* **Übungsaufgaben**:
**a)** Welche Arbeitsgemeinschaften nennt der Text über die SoLawi als Beispiele?
**b)** Gib den Abschnitt aus dem Text über die SoLawi wörtlich wieder, von „Man müsse mehr“ bis „es um mehr.“, beide Stellen eingeschlossen.

* **Seite**:
________________________________________

Bei einer SoLawi zählen andere Werte, da kommt auf den Tisch, was auf dem Feld eben gerade wächst. Im Sommer war es so viel, dass man einmachen musste. Für Ideen und Projekte gibt es denn auch zahlreiche Arbeitsgemeinschaften, wie eine Einmach AG, eine Rezept AG oder Kräuter AG. Ein Teilnehmer schwärmt, dass er einen völlig anderen Zugang zu Lebensmitteln bekommen habe: „Man muss sich plötzlich Gedanken machen über Zeug, das man gar nicht kennt, wie Rotebeetestängel und -blätter oder Bohnenkraut!“ Er hätte durch andere Mitglieder tolle Tipps bekommen, wie man die Dinge verwerten könne. Eine andere Frau schwört auf Karotten- und Kohlrabigrün: „Ich bin Fan geworden von den Blättern. Darin steckt ein viel höherer Nährstoffgehalt als in der Rübe oder Knolle selbst. Ich mache mir daraus z.B. Smoothies.“

Man müsse mehr nachdenken, sich mehr Zeit nehmen beim Kochen und bei der Verwertung. Dies sei wie eine Zeitreise zu den Großeltern, die mit dem, was in der jeweiligen Jahreszeit wuchs, ihre Ernährung sicherten. „Man isst nicht nur für sich“, meint ein Teilnehmer, hier gehe es um mehr.

________________________________________

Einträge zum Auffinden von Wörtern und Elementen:
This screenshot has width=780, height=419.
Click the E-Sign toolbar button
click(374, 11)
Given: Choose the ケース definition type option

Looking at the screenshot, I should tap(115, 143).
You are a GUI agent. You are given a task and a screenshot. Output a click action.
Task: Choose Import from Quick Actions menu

________________________________________

* **Lösungen**:
**a)** Eine Einmach AG, eine Rezept AG und eine Kräuter AG.

**b)**
Man müsse mehr nachdenken, sich mehr Zeit nehmen beim Kochen und bei der Verwertung. Dies sei wie eine Zeitreise zu den Großeltern, die mit dem, was in der jeweiligen Jahreszeit wuchs, ihre Ernährung sicherten. „Man isst nicht nur für sich“, meint ein Teilnehmer, hier gehe es um mehr.